When I was in sixth grade I became obsessed with tornadoes. I read everything I could find which, at the time, wasn’t much because the school library was pretty limited. What sparked this obsession was the annual watching of the tornado awareness film which always happened in late spring. It was the same film I’d seen every year since kindergarten so I don’t know what sparked such an intense interest that particular year. I always thought tornadoes were kind of cool and I thought it would be interesting to see one, but before sixth grade the feeling passed quickly. Maybe the information just hit critical mass with me, having been subjected to the same bass baritone narrator intoning about, “Tornadoes: nature’s tidal wave. They wreak untold devastation, destruction, and demolition. For the next twenty minutes we will begin to understand all that scientists don’t understand about these unpredictable natural phenomena that strike every year with frightening regularity…” The film covered how tornadoes were caused by rotating columns of air when cold and warm fronts collided, and what to do if a tornado was coming, which was mainly get away from windows, preferably into a basement or cellar, put your head down, and wait it out. There was even a shot of a group of kids just like us huddling in a line with their heads down, and what always stuck with me was that there was one kid who turned around and looked up. And I thought, yep, that’d be me, even though in an enclosed space safe from a tornado there wouldn’t be anything to see except the wall and ceiling. Still, I wanted to look. After the film we would have a practice drill. We’d be taken out into the hall because for some reason our teachers thought the ideal place to be during a tornado would be a long corridor with doors to the outside at either end. I never questioned this but I never understood it either. The restrooms, which were completely enclosed and had heavy tile communal sinks that looked like they were designed by Antonio Gaudi would have been so much safer. In the hall we had to squat down and put our heads between our knees, and when the teachers turned away I’d look. Sometimes I’d be close enough to the doors I could see the trees outside, branches moving slowly in the breeze.

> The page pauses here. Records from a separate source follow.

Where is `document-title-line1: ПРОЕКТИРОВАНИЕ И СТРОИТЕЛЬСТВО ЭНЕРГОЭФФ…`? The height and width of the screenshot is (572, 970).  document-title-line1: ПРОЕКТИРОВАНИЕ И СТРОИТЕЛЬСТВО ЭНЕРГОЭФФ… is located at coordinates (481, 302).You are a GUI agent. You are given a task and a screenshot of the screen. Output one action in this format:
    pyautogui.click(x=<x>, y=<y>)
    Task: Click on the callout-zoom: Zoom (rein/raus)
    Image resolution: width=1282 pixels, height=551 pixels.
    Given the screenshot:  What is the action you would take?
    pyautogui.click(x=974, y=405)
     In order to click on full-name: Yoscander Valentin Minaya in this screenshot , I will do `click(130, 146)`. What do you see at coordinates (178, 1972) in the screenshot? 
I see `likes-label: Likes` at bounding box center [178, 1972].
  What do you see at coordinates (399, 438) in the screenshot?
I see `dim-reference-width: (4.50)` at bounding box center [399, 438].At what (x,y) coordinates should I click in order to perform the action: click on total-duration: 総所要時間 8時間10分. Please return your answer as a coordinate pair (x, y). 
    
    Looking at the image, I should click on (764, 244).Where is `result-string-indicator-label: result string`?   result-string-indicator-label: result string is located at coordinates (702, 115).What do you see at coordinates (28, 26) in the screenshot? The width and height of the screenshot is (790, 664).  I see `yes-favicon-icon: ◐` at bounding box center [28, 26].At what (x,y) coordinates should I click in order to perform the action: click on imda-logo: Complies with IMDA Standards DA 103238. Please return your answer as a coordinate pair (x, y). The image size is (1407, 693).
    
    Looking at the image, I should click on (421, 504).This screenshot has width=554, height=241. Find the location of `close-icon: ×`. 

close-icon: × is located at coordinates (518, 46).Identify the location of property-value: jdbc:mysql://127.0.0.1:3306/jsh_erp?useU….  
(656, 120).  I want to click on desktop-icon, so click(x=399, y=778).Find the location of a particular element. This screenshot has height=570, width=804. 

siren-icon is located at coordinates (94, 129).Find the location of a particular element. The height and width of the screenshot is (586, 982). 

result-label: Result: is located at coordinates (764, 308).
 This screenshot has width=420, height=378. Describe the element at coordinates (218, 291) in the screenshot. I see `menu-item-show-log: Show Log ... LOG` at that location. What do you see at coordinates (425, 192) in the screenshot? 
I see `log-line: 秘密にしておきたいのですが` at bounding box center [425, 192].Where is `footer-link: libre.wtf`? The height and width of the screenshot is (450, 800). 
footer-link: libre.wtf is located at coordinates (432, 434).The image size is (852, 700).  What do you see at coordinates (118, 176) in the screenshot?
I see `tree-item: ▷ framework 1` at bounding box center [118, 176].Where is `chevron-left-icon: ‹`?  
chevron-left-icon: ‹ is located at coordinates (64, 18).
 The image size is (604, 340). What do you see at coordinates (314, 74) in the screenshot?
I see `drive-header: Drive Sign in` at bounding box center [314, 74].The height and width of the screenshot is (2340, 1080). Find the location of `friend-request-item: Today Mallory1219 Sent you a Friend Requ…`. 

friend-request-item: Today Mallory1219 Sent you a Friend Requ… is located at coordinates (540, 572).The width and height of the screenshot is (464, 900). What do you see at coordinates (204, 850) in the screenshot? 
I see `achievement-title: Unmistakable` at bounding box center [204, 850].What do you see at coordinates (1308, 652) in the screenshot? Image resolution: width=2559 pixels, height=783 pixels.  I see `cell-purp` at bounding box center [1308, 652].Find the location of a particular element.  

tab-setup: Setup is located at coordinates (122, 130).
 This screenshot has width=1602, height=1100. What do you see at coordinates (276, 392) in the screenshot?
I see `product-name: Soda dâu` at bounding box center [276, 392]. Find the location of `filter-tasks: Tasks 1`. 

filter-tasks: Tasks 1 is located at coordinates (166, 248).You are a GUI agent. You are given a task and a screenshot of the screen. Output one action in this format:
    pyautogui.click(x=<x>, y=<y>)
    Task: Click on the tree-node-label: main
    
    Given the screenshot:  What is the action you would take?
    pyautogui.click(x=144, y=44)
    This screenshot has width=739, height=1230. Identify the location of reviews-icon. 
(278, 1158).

One afternoon during my sixth grade tornado obsession I was outside and saw a few leaves blow around in a circle, one of those strange miniature vortices you sometimes see twirling leaves or trash and I got really excited. The next day I told my friends I’d seen a dust devil, one of those small tornadoes described in the film we’d watched. And this started a long argument about whether a dust devil could be made of leaves or if it had to be dust. Not that it mattered: what I’d seen was just a light wind curling around itself.
All this came to me the other night when a cold front came through and for a few pensive hours the area to the north of us was under a tornado watch and I realized it was nearly twenty years ago that a tornado hit downtown Nashville. The date was April 16th, 1998, to be precise. I was at work that day, it was the afternoon and there were reports of storms. A group of us were gathered at an office window and we could see the clouds begin to rotate, curling downward. At the time a tornado had never hit downtown Nashville. I’ve never confirmed this but it seemed all of us thought it was impossible, that the tall buildings acted as barriers to any a tornado ever forming. There was a sense among all of us, though, as we watched the clouds gather into a downward funnel, that something very terrible was happening. Someone said, “I think we’d better get away from the windows.”
It was terrible but short-lived. A few hours later when my wife and I drove home together there was an eerie calmness. I was glad it had passed. I had seen enough.